Work to be completed>
Across the entries below, the lines containing "Task" should be counted and only their number returned.

Source records>
········

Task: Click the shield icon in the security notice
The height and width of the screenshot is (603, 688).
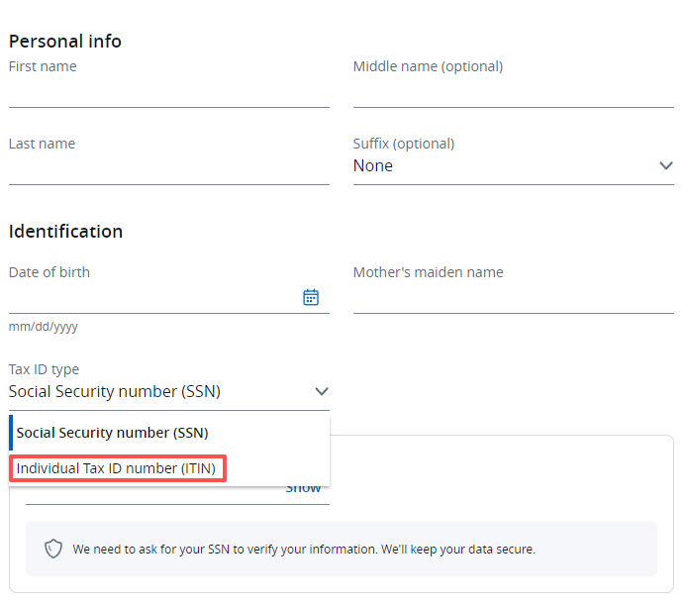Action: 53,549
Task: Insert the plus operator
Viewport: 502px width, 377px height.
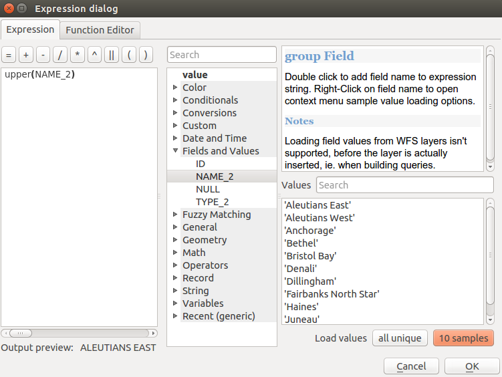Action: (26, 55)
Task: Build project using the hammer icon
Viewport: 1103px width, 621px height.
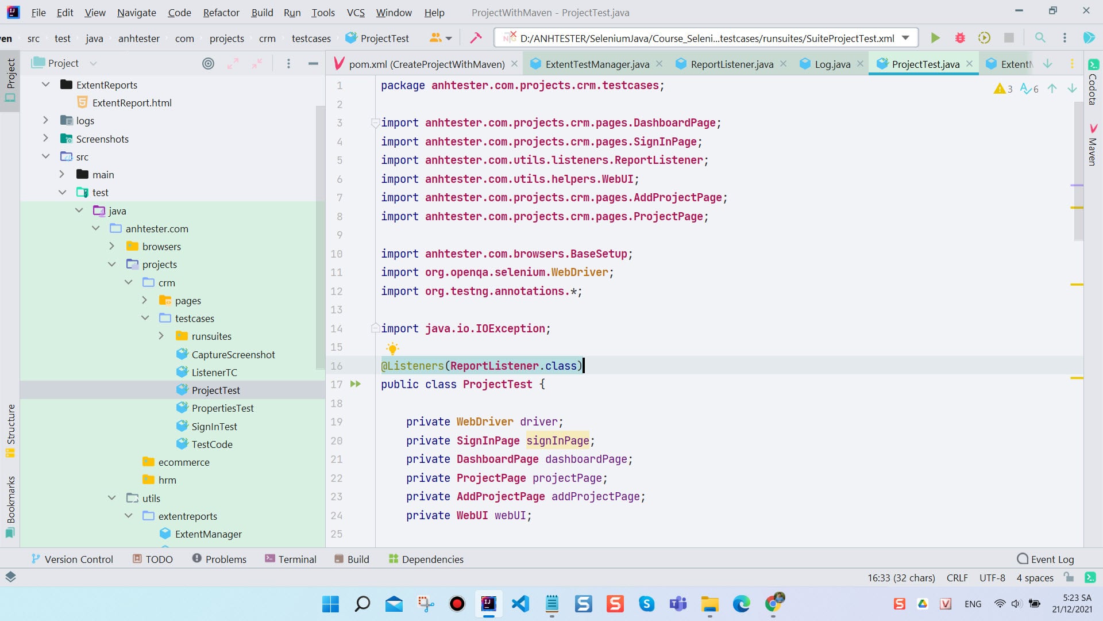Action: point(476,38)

········

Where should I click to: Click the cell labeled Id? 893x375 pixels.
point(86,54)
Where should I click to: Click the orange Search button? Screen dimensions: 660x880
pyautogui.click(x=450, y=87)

········

Result below>
3